GoLang First Impressions


I recently had the chance to write a small application (around 700 lines) in Go. I spent the free parts of my weekend writing tests for it. Both processes have been pretty interesting. It’s probably a good idea to write them down and think about them.

The Setup

Urban Airship, where I work as a web engineer, had a hack weeek a few weeks ago. Usually I pick some front-endy problem for free coding time. Over the last hack week, I built out functionality (which we never deployed) to allow end users to upload and manage content in our CDN. This would be useful since our unwary customers regularly DDOS themselves with static asset requests resulting from push traffic.

This time I decided to work with one of our Core Data Engineers on a twitter-firehose-like event stream. Clients would connect over HTTP, encoding any state information as URL parameters, and, so long as the HTTP connection stayed open, our service would spew new-line delimited JSON blobs down the pipe. There would be two pieces, a gatherer which collects events from the wild, and an HTTP server that faces some paying subset of the public. The two pieces would pass messages via an Apache Kafka 0.8 instance. The gatherer and the HTTP server know nothing about each other. They happen to both write protobufs they both know how to read to what happens to be the same a Kafka instance. I wrote the HTTP layer in Go.

The Experience

I stepped into this project having done no more than a few hours of Go. I’d gotten a web server responding to HTTP requests by reading and writing to disk. I think it’s a testament to the simplicity of the language and the rich example set (not to mention shopify’s sarama), that I was able to successfully complete this project. I even had enough time to complete a little web app which connects to the service and displays the streaming results.

Writing it was a pleasurable if somewhat bewildering experience. Go is the first statically, strictly typed language that I have written, as well as the first langauge I’ve written that implements interfaces. It’s still weird to me how interchange-able types are. For example, the http.HandleFunc takes a ResponseWriter as it’s first argument, but if I make a type assertion and do some legardemaine with interfaces, I can use a method that was never implemented on the ResponseWriter at all. Somebody on the google group asked had the same confusion.

Testing And Error Handling

Over the weekend I started testing, and here is where the real fun begins. Testing actually requires a more intimiate knowledge of how the underlying system works, which is hard for me since although I can combine the pieces using reason, and can build theories about what will work and test them, my knowledge of the language’s fundamentals is week.
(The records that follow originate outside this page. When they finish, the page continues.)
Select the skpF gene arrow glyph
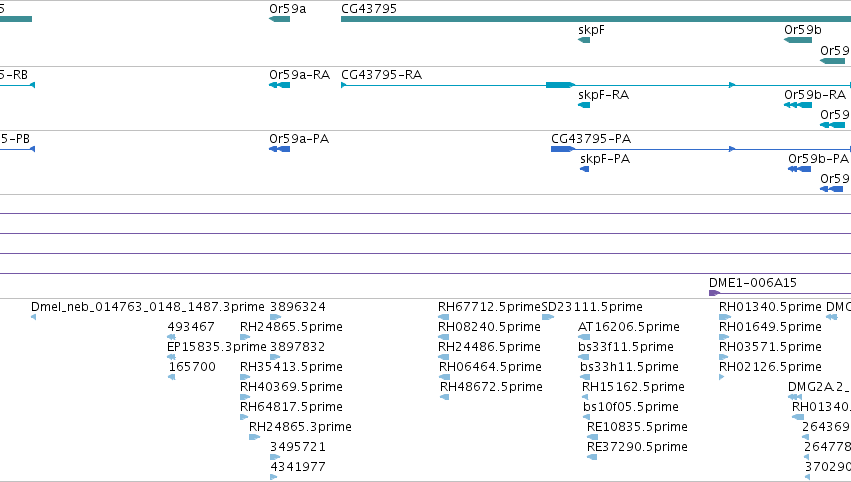Image resolution: width=851 pixels, height=482 pixels. coord(584,40)
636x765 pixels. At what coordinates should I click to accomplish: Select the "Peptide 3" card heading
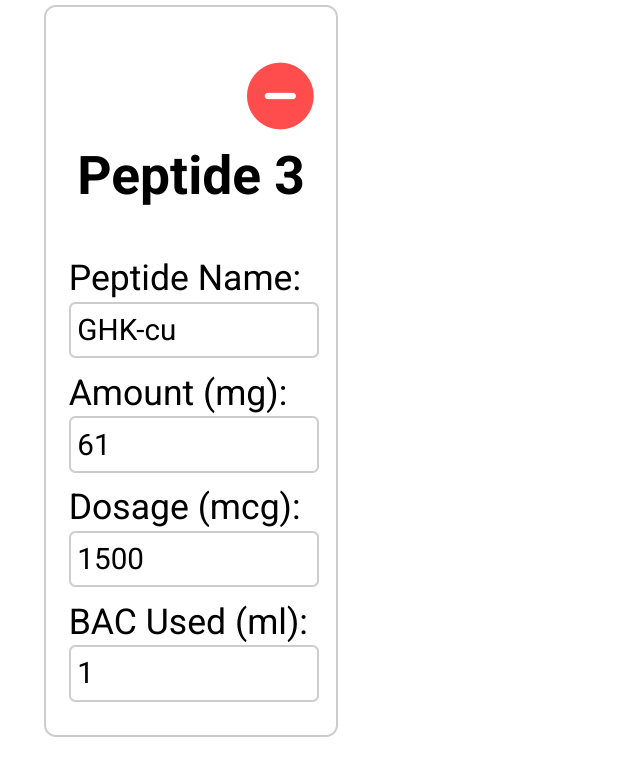click(191, 176)
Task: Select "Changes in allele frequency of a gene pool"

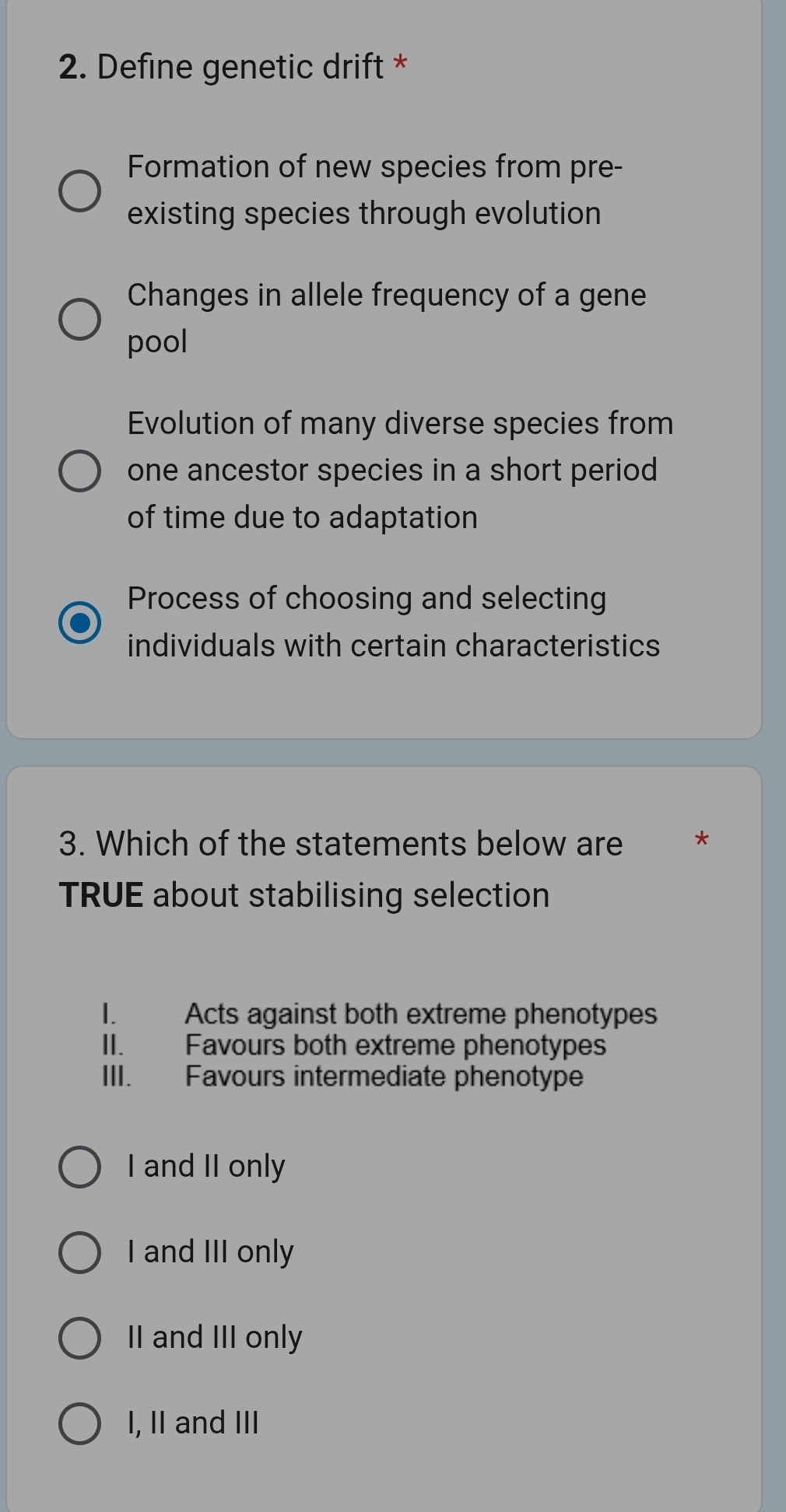Action: 79,318
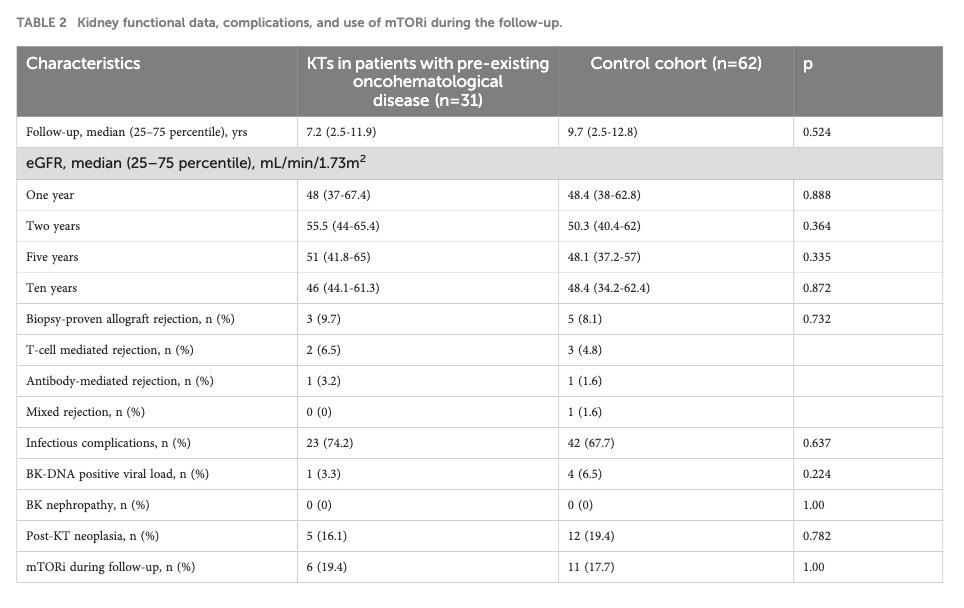Select the BK-DNA positive viral load label
The height and width of the screenshot is (608, 964).
[x=117, y=474]
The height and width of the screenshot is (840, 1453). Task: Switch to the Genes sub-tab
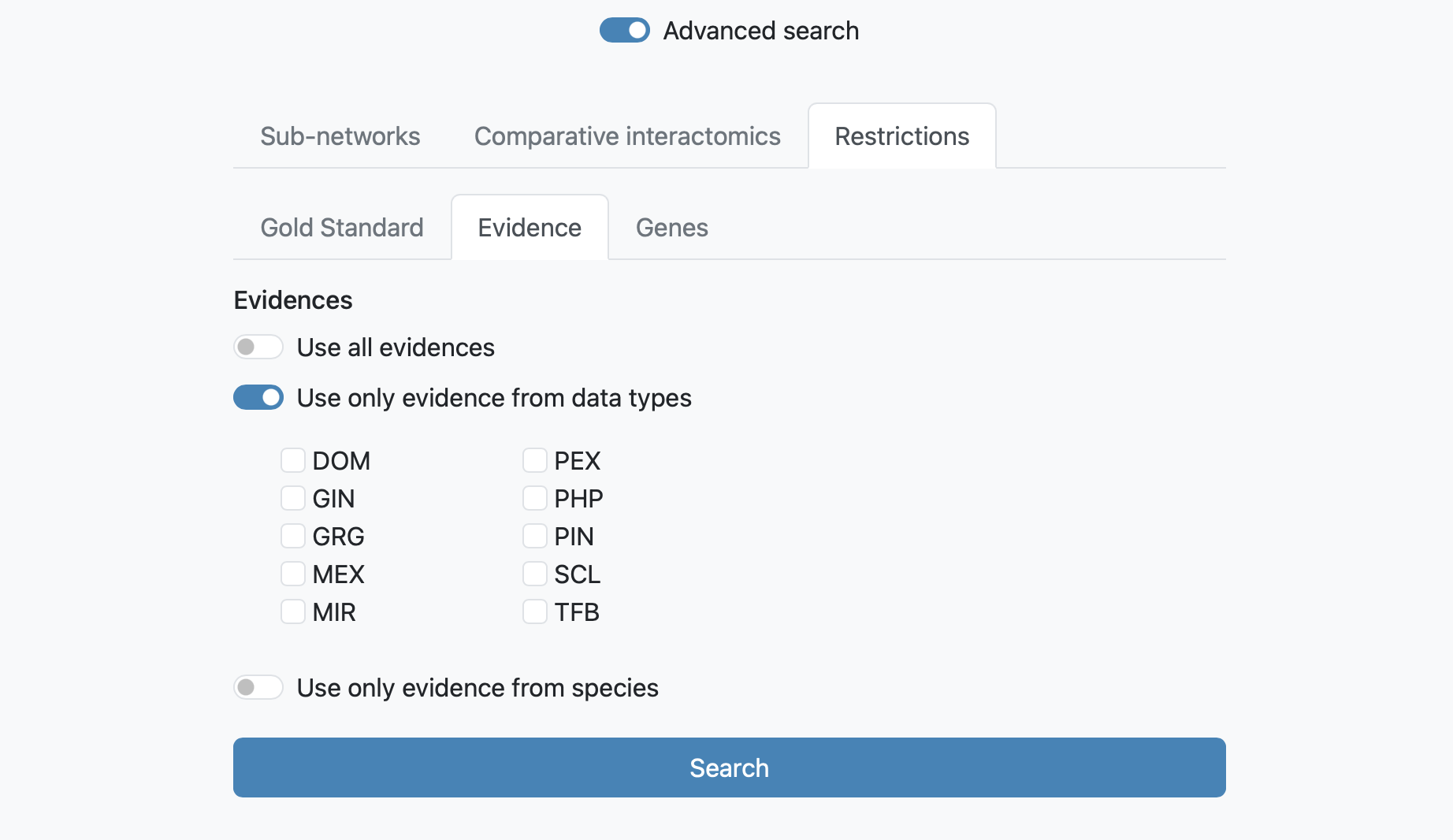pyautogui.click(x=672, y=228)
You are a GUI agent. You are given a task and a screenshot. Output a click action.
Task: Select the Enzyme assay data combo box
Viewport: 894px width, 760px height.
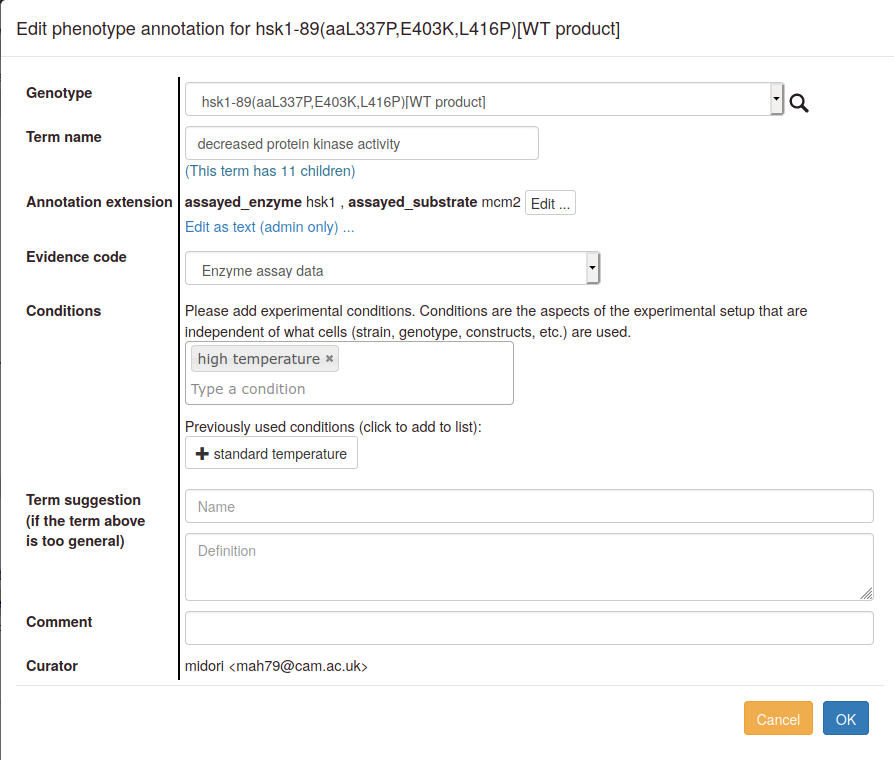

This is especially fun when the bits you don’t quite understand yet are throwing the errors.

I ran into my first channel deadlock errors. So far, every experience I’ve had interpreting tracebacks from concurrent processes has been uniformly terrible. The relevent information is either absent (*cough* Javascript *cough*) or burried in a haystack.

Error handling in general in go is repetetive. I’m getting really tired of writing:

if(err == nil) {
  // handle the error, but probably just exit early:
  return
}

Apparently panicing is a no-no, (I’m still not quite sure why yet), and you can’t really wrap this in a function since it needs to accomplish flow control where ever it lives (especially if I’m in a for loop and the error shouldn’t end execution. So far, the solution that feels best to me is actually a goto statement, much belittled as that may be. It seems kind of perfect for this case:

for event := range(my_cool_channel) {
  err := parseBytes(event, eventStruct)

  if(err != nil) {
    goto REPORT
  }

  err := validate(eventStruct)

  if(err != nil) {
    goto REPORT
  }

  resp, err := getAdditionalData(event)

  if(err != nil) {
    goto REPORT
  }

  event, err = reincorporate(event, resp)

  if(err != nil) {
    goto REPORT
  }

  event_channel <- event

  continue

  REPORT:
    Logger.Print(err)
    error_channel <- err
}

It has the advantage of not losing scope, not introducing an additional function, describing its own flow control, and being pretty clear, to be quite honest. It has the disadvantage of near universal ridicule on the part of the programming community at large.

The alternatives are essentially to wrap it in a function or just repeat myself. Both of which are probably fine, but a function seems a little silly for a piece of logic so tightly coupled to this loop. Repeating myself is, well, repeating myself. I’d frankly rather not.

Composition

The final frustration I have with go is how difficult it is to compose operations.

There’s no way to splat a multi-return function into a struct, and there’s no way to pass multiple return values directly from one function to the next without first assigning them to variables.

Conclusion

All that said, I found writing golang to be a very pleasant experience. Having a compiler is awesome. Types help you avoid a whole class of languages, and the tooling around the language is very good. Each tool is fairly small, and I think the people developing the project considered use cases very similar to mine. The vim integration went very smoothly.